[Stored data]

==============================

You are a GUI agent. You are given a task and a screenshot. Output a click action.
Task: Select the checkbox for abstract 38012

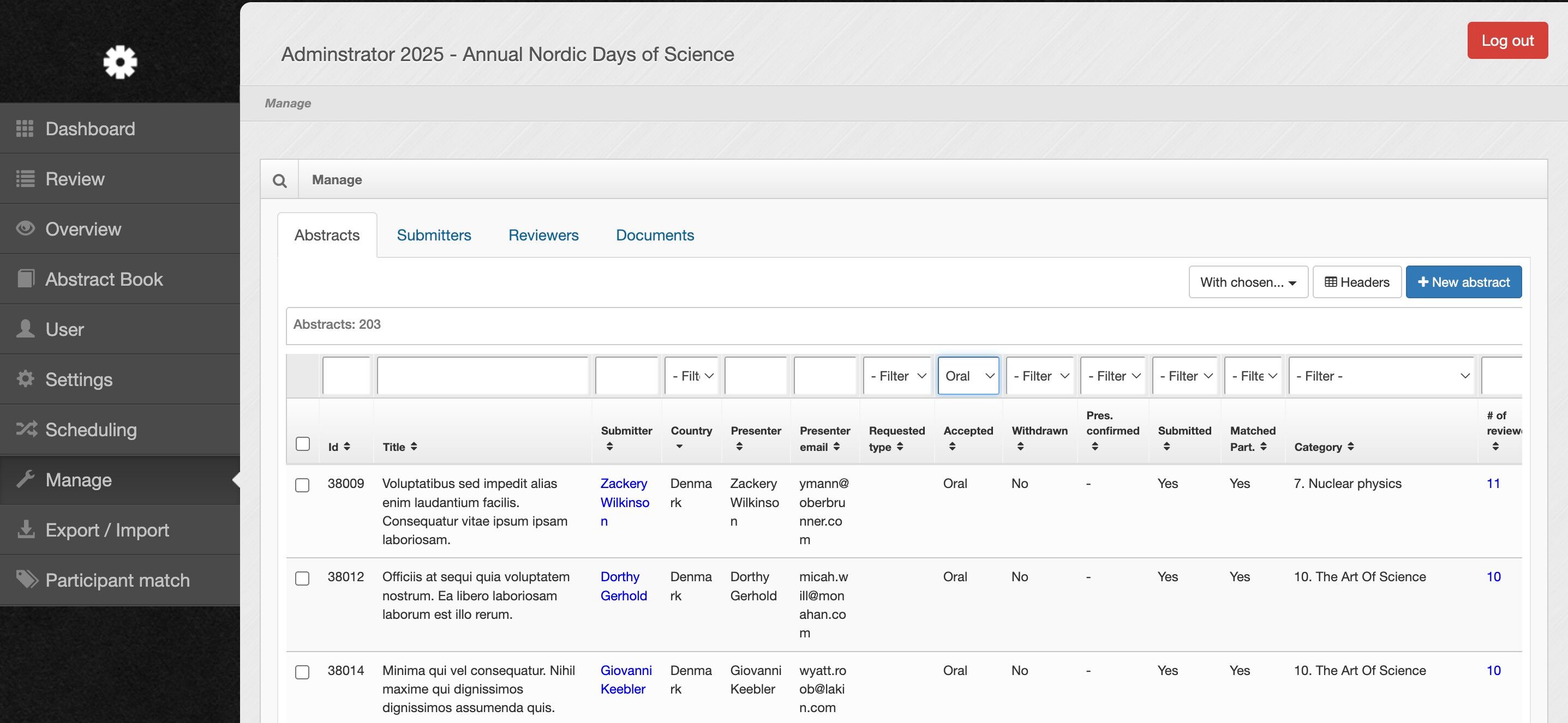[x=302, y=577]
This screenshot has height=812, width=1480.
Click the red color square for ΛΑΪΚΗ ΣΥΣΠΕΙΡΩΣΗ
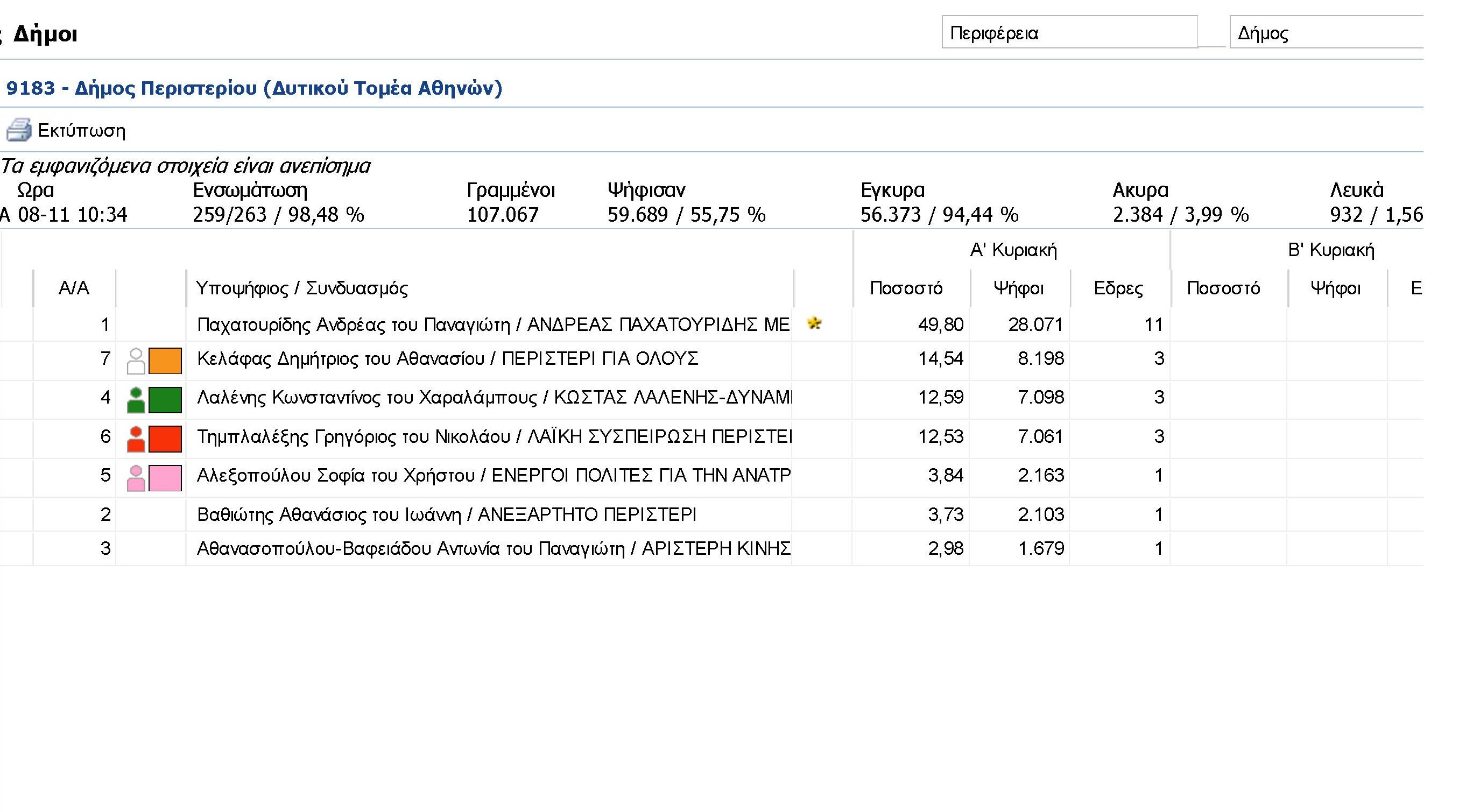click(x=165, y=439)
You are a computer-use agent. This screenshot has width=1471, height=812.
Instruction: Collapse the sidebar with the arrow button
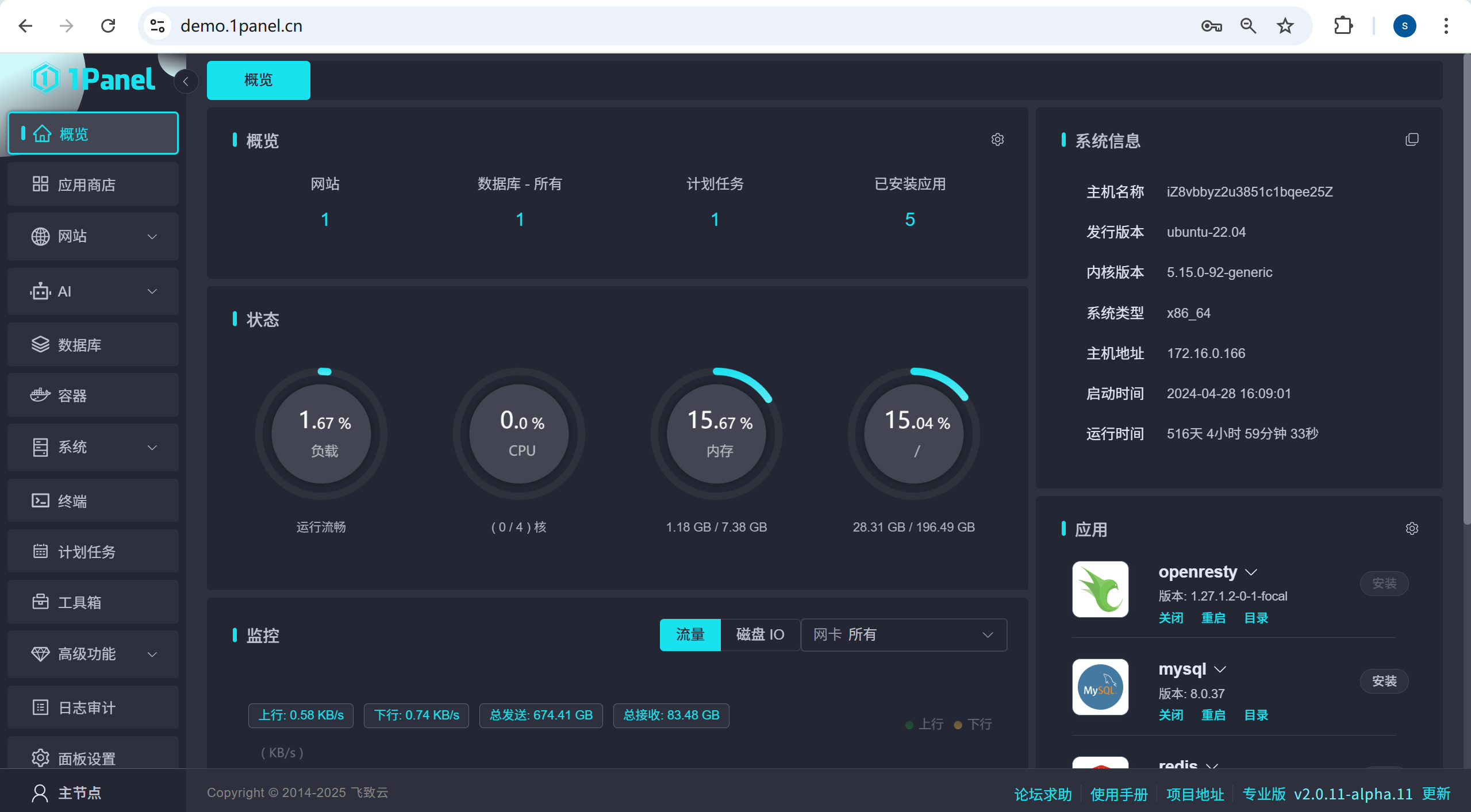(186, 82)
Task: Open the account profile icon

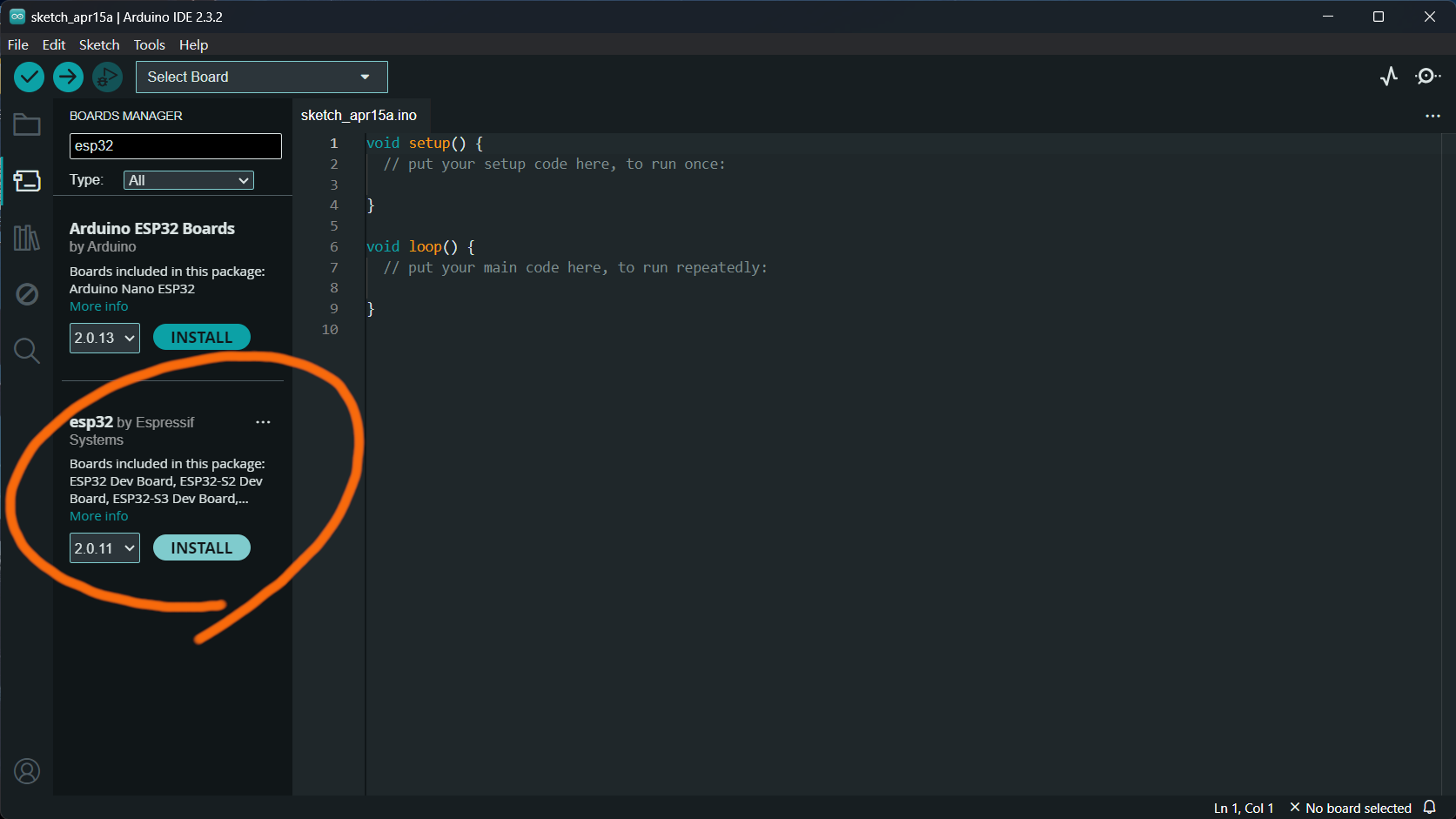Action: click(26, 771)
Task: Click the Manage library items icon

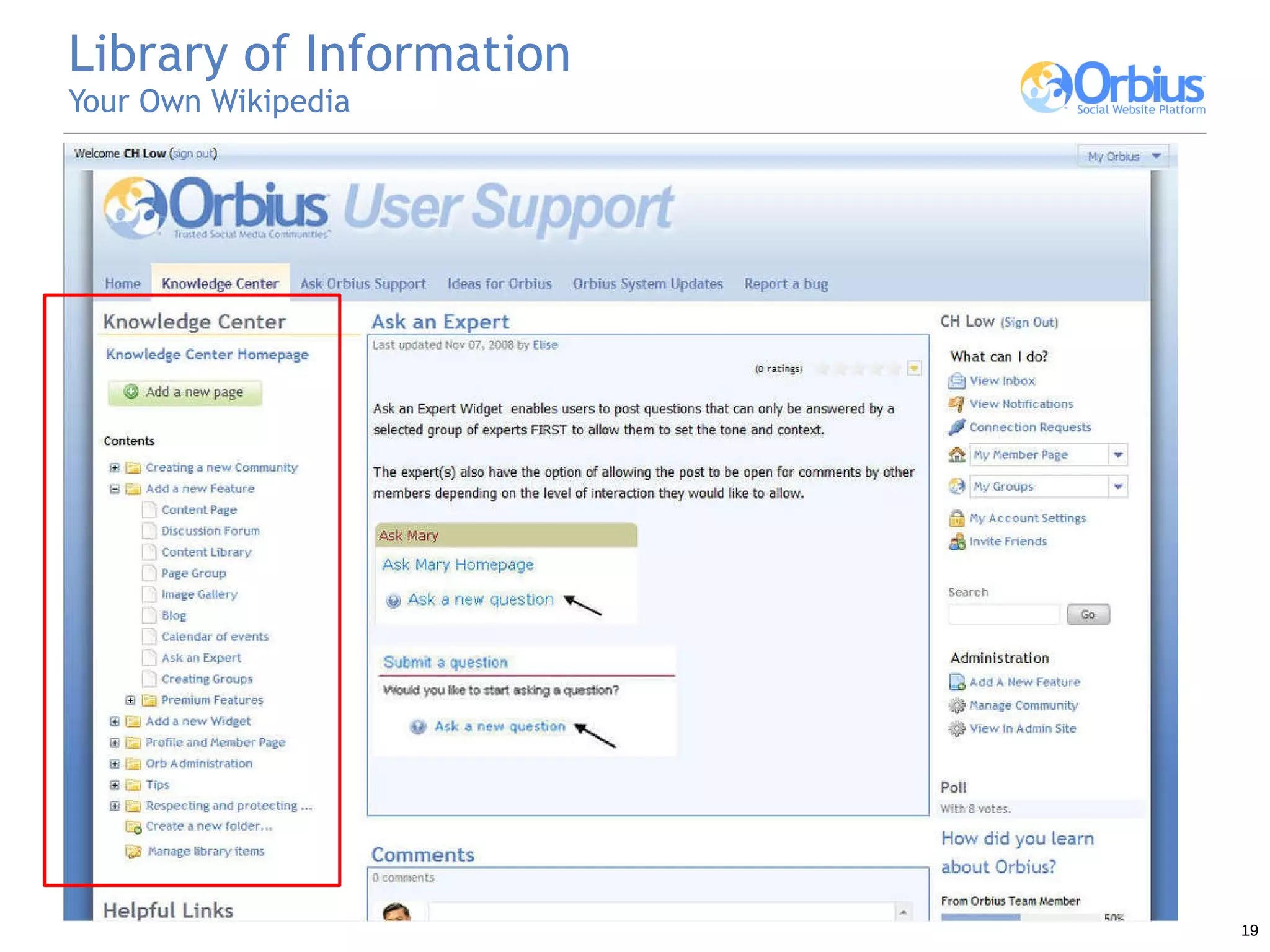Action: 133,852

==============================

Apart from the pictures, every line above must be printed exactly.

_Answer section_.
You are a GUI agent. You are given a task and a screenshot. Output a click action.
Task: Select the checkbox for abstract 38012

[x=302, y=577]
This screenshot has height=812, width=1480.
Click the red color square for ΛΑΪΚΗ ΣΥΣΠΕΙΡΩΣΗ
click(x=165, y=439)
You are a computer-use agent. This screenshot has width=1471, height=812.
Instruction: Collapse the sidebar with the arrow button
(186, 82)
Task: Open the account profile icon

Action: click(26, 771)
Task: Click the Manage library items icon

Action: 133,852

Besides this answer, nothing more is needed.